Travailler dans un casino a certainement déjà titillé la majorité des joueurs d'argent ou des passionnés de cartes. Si la démarche est possible et accessible (moyennant finance), la réflexion doit être poussée jusqu'au bout afin d'éviter la voie de garage.
« Rien ne va plus, faîtes vos jeux ! » La phrase est mythique et représente à elle seule l'image du croupier. Au black jack, à la roulette ou sur les tables de poker, la présence de cet employé de casino se doit d'être aussi discrète qu'indispensable, aussi rassurante qu'intrigante.
Pourtant, le métier n'est pas opaque. Pour embrasser la profession, il faut d'abord être majeur et avoir un casier judiciaire vierge avant de contacter des entreprises qui proposent une formation longue de dix semaines sur Lyon, Paris ou Bordeaux.

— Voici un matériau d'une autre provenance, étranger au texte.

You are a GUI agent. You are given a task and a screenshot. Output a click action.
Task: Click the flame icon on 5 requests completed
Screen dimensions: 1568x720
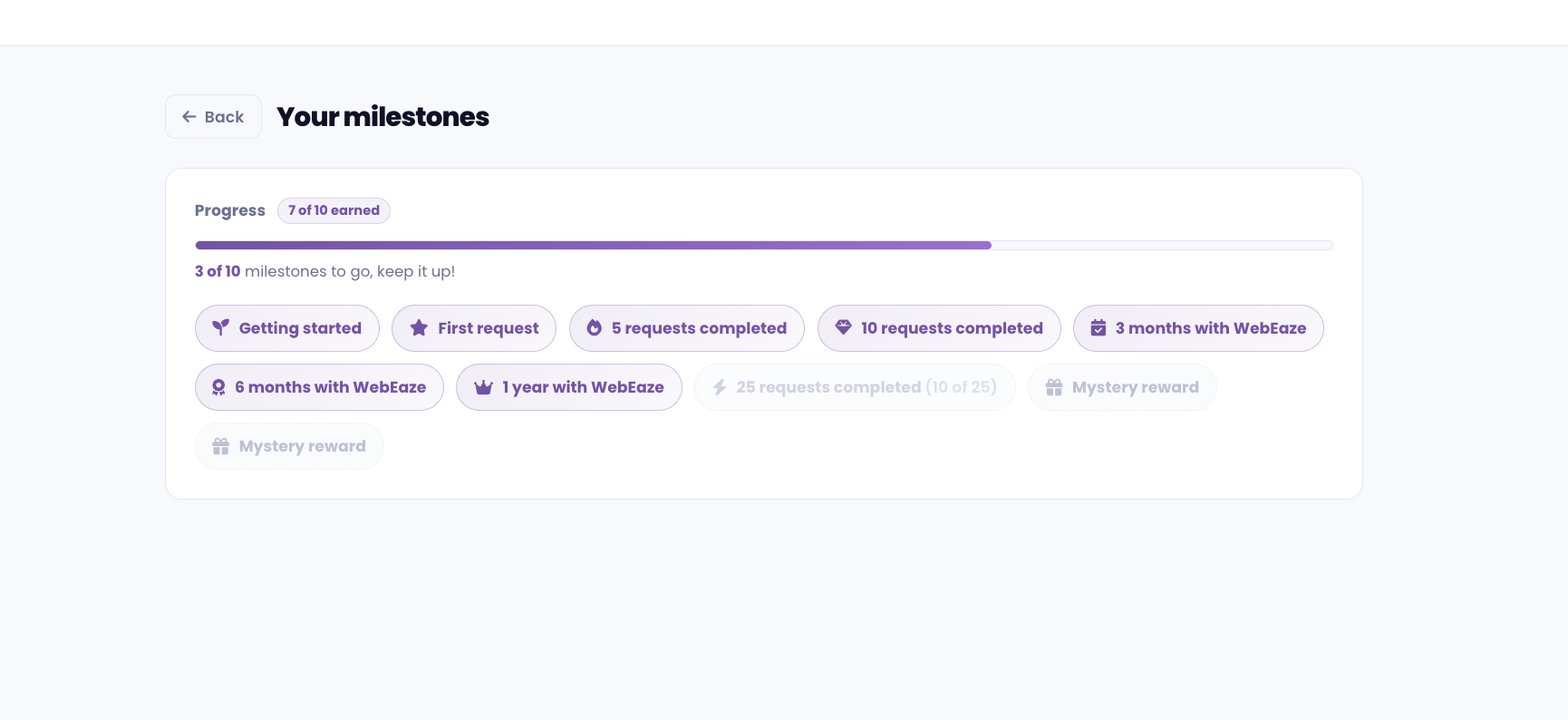pyautogui.click(x=595, y=327)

Pour entrer dans la Cerus Casino Academy par exemple, il faudra débourser 4500 euros en moyenne. L'école française des Casinos de Paris présente le même catalogue d'apprentissage pour un tarif bien inférieur : 3100 euros. La formation Croupier Casino Premier dure quant à elle neuf semaines contre 3500 euros. Cette dernière met en exergue l'accréditation de la Commission paritaire nationale pour l'emploi (CPNE). C'est-à-dire la formation qualifiante.
Pour les professionnels aguerris, cette démarche présente toutefois des inconvénients majeurs.
« D'une part, c'est toujours gênant de payer autant pour une formation. De plus, les prétendants sont formés quelques semaines sur les différents jeux sans jamais être mis en configuration réelle dans un casino. Et cela les change car il y a des contraintes à gérer », regrette l'un d'entre eux.
En sus, l'erreur d'orientation professionnelle n'est pas à exclure. Beaucoup de jeunes viennent au métier de croupier par le poker. « Dans leur esprit, cela se limite à la distribution de cartes. Mais ils oublient les contraintes. Elles sont physiques ou relatives aux horaires. Jouer et être croupier sont deux choses différentes », rappelle ce formateur ligérien. Même s'il concède qu'aimer la discipline que l'on encadre est une condition importante. Mais pas indispensable :
« J'estime à 80% le taux de mes croupiers qui sont des joueurs. Cela signifie aussi que 20% ne le sont pas. Mon père et mon formateur étaient d'excellents professionnels, mais ils n'étaient pas des passionnés. Cette vision m'est inconcevable ! »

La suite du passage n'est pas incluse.